Clicky

hello world!
Published: May 5, 2021

Depression and the long search for cause, cure and meaning

The blues ain’t nothin’ but a black crepe veil, ready to wear — Duke Ellington

In 1966 the American drug company Merck launched a new marketing campaign for its antidepressant Elavil — otherwise known as amitriptyline, and still prescribed today for some kinds of physical pain, including migraine. Merck’s admen had hit upon a curious gimmick.

Symposium in Blues, released in collaboration with the record company RCA Victor, is a compilation album of old blues songs — Ellington, Louis Armstrong and Ethel Waters all feature — accompanied by calm promotional prose about this “highly effective, well tolerated” medicine. On the record’s cover, a young blonde white woman dreamily rests her head on one hand, in a melancholic pose at least as old as Albrecht Dürer’s famous engraving of a downcast angel. At a time when pharmacology promised relief from depression, there was also money to be made acknowledging that mental agony had its historical and even aesthetic aspects.

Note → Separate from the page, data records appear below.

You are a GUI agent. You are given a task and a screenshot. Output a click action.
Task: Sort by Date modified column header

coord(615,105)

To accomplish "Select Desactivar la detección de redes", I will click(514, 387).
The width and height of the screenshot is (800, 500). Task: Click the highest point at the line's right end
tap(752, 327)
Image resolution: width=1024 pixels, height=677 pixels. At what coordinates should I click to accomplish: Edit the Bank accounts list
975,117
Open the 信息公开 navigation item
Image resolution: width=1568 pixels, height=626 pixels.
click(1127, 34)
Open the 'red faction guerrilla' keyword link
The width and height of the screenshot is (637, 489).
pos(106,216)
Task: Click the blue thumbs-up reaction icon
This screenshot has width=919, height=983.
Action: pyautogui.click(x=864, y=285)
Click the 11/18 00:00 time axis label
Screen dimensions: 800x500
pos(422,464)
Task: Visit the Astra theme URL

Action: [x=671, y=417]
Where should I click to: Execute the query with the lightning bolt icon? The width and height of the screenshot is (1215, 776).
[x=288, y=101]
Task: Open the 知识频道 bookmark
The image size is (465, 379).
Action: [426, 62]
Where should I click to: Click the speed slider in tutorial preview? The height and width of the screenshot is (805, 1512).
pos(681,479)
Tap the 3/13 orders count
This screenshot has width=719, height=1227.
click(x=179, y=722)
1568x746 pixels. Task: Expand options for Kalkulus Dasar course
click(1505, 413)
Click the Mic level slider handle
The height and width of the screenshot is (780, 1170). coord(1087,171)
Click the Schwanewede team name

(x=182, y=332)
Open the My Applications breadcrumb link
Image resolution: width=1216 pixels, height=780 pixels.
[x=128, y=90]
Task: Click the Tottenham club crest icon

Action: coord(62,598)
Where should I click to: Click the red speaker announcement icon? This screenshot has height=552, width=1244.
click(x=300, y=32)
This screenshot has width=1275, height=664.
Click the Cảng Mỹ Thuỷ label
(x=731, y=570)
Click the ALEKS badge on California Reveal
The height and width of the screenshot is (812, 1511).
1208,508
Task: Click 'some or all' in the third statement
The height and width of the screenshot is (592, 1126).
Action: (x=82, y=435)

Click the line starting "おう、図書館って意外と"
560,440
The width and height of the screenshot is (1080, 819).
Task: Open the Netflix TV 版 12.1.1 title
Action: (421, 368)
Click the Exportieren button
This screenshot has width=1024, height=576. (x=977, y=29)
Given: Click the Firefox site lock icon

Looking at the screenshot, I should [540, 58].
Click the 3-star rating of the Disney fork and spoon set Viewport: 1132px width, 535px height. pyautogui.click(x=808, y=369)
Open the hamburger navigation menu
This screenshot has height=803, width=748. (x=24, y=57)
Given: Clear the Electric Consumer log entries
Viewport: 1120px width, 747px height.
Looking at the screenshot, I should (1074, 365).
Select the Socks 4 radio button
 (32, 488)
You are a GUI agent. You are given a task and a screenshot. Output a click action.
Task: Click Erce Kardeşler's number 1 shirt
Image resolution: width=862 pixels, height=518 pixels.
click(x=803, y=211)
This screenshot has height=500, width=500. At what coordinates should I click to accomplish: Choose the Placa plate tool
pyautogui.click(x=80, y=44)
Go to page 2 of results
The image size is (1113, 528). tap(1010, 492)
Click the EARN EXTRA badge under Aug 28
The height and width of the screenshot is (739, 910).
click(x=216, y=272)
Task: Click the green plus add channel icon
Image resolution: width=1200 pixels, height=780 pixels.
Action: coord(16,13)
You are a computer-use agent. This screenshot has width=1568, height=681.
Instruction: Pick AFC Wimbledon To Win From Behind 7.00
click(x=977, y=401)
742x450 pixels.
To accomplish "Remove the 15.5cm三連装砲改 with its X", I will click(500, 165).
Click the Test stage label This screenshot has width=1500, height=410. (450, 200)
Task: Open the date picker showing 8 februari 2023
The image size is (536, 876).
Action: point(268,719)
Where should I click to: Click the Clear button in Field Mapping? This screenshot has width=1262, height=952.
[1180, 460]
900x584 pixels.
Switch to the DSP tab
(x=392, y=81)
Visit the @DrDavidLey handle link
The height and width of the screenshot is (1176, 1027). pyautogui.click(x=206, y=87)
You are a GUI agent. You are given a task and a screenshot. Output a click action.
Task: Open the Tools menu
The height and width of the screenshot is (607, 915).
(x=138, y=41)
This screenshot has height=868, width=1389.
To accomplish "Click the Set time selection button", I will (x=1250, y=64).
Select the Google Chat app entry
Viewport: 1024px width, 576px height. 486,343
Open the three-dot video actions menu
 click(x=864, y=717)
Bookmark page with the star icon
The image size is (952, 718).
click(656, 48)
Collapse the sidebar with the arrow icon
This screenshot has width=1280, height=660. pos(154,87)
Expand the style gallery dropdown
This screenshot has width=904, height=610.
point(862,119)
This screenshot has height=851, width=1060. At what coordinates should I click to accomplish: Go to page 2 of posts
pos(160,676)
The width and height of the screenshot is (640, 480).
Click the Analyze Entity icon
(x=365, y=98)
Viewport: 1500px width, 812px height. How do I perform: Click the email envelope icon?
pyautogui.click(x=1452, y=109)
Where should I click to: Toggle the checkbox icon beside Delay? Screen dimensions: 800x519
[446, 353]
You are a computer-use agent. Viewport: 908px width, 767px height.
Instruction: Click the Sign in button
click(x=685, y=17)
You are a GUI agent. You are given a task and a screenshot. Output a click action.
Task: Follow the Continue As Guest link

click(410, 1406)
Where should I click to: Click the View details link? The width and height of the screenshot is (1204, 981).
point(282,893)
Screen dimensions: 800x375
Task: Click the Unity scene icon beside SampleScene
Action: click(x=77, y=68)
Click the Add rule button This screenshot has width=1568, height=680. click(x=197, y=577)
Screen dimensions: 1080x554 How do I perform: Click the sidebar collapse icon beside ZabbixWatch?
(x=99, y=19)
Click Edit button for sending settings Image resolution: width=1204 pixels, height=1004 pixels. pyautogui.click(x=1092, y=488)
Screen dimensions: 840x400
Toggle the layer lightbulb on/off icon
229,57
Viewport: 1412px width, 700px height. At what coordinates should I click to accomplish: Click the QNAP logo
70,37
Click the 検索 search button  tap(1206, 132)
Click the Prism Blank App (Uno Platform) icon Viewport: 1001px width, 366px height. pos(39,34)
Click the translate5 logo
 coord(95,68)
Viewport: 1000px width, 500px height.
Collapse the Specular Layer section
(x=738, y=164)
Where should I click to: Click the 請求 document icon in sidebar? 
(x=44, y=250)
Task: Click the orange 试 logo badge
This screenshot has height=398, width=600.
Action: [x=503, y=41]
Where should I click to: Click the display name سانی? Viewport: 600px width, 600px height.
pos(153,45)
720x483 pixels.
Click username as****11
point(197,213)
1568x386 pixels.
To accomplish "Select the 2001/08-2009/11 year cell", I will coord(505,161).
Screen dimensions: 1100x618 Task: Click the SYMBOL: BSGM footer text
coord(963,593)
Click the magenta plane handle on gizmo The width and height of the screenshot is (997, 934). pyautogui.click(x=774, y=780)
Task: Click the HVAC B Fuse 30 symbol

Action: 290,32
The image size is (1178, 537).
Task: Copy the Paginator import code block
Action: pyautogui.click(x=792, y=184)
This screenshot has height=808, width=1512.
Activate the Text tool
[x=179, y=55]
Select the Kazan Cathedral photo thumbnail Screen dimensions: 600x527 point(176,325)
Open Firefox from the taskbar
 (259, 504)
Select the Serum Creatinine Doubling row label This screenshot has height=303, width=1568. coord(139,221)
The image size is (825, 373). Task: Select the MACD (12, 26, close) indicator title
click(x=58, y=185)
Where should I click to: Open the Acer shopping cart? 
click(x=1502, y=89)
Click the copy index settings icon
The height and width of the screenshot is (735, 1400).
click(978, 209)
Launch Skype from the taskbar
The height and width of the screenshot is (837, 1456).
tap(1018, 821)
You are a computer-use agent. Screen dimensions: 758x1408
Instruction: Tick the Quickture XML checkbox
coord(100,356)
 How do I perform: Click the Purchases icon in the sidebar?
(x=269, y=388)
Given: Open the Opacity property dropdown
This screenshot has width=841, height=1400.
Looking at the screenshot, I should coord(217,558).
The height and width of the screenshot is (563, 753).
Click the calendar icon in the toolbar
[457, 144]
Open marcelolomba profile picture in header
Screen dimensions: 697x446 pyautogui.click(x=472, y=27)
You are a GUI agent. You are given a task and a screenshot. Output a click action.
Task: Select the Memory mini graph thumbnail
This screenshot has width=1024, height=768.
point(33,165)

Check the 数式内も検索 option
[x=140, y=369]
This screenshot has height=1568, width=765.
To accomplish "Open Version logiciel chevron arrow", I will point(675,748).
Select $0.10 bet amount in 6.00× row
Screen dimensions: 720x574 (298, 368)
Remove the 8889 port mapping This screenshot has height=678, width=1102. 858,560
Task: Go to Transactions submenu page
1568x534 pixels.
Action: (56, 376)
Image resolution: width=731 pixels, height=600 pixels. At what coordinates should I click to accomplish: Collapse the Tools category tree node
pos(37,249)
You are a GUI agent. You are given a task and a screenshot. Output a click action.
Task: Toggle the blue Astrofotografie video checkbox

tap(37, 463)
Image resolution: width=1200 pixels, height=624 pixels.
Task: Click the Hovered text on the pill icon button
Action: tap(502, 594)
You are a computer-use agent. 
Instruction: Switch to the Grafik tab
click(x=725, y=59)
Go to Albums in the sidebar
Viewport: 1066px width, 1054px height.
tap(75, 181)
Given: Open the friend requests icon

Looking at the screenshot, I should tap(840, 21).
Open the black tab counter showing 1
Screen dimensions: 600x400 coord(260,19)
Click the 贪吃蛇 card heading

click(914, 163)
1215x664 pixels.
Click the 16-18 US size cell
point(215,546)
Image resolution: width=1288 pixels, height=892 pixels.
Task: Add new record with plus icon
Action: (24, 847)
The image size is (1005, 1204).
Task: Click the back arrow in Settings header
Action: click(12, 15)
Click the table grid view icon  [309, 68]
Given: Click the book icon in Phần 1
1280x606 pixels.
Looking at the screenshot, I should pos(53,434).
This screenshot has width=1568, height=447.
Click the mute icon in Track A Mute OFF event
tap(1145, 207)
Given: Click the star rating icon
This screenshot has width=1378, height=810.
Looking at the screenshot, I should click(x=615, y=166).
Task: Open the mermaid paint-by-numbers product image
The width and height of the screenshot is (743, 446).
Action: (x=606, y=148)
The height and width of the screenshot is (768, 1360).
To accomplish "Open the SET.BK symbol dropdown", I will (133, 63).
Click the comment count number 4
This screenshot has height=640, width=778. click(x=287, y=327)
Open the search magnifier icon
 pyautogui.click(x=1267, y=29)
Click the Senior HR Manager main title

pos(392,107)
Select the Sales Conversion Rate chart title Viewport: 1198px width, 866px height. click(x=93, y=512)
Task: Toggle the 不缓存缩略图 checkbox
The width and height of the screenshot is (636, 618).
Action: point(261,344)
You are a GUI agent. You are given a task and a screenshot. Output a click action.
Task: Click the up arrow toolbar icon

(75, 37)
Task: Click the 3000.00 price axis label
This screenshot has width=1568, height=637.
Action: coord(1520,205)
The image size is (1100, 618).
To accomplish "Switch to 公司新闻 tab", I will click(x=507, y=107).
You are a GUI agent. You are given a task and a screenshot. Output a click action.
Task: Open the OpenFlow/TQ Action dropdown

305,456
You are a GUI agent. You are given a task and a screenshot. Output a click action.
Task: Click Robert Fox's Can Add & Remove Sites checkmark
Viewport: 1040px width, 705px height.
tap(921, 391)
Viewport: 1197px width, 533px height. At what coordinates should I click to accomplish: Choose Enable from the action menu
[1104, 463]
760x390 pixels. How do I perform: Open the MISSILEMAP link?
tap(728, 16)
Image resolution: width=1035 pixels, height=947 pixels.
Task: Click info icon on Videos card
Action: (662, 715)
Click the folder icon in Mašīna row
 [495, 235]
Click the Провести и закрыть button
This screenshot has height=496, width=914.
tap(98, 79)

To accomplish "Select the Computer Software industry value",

This insight might not have been news in the 17th century, when Robert Burton wrote his vagrant and capacious The Anatomy of Melancholy. As the literary scholar Mary Ann Lund tells us in A User’s Guide to Melancholy, the Anatomy is “perhaps the largest, strangest, and most unwieldy self-help book ever written”.

Burton treats of body and mind, sex and study, diet and landscape — because melancholy touches all of this and much more, threatening to devour the erudite author and his world. Later descriptions of depression, the medical and cultural descendant of melancholy, have tended to delimit the disease rather than find it everywhere. For Freud, it is a kind of misplaced mourning. For his contemporary Emil Kraepelin, an organic illness of the brain. And in the popular imagination today, the consequence of a “chemical imbalance”.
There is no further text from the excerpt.